Kommt es zu Normverletzungen, kann das markante Auswirkungen haben. Das zeigt der Karikaturenstreit um den Propheten Mohammed. Umso wichtiger ist es, mit den Wertsystemen der anderen vertraut zu sein.

Letzte Woche habe ich als Rabbiner die Arbeitsweise der römischen Kurie studieren dürfen. Mir war sympathisch, dass die katholische Kirche ein umfassendes, identitätbildendes Normensystem entwickelt hat, das dem jüdischen in nichts nachsteht. Einiges war mir fremd, vieles weist aber Analogien zum Jüdischen Recht auf. Meine Gastgeber waren wie ich davon angetan, dass es einen fruchtbaren Dialog zwischen Rechtssystemen geben kann, die in sich beide eine außerweltliche Begründung tragen: der Souverän ist der gleiche.

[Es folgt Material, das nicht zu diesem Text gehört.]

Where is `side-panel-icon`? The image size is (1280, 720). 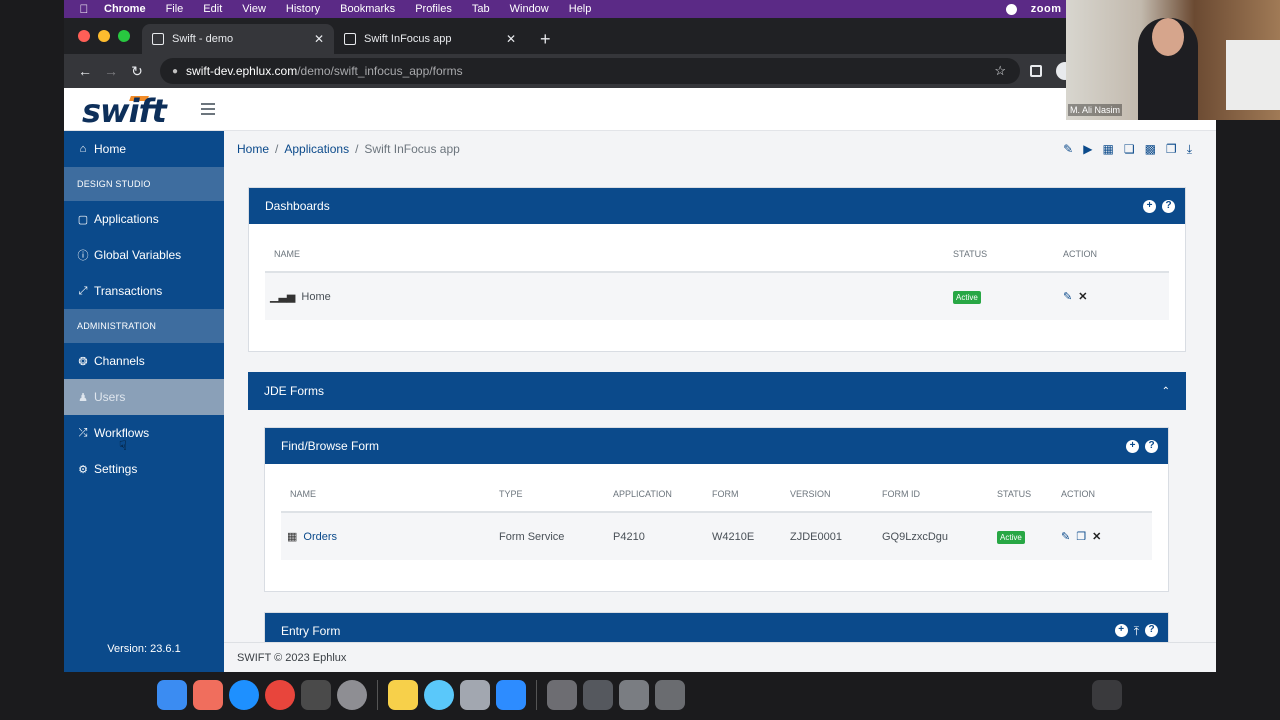
side-panel-icon is located at coordinates (1036, 71).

Das lässt mich hoffen, dass das interreligiöse Gespräch um eine spannende Facette bereichert werden kann: um die religiöse Rechtsvergleichung. Judentum und Islam legen nämlich wesentliches Gewicht auf diese rechtliche Betrachtung: als Ausfluss des Beziehungswunsches Gottes uns gegenüber. Nur wenn wir über unsere Normen ins Gespräch kommen können, lernen wir auch über unsere Werte - seien sie gemeinsam oder verschieden. Begegnung ist dabei immer ein Weg der kleinen Schritte. Das Wissen, wie mit heiligem Ernst um das Recht gerungen wird, macht es uns leichter, einander nicht zu verletzen.

Der Autor leitet das Europäische Rabbinerseminar in Potsdam.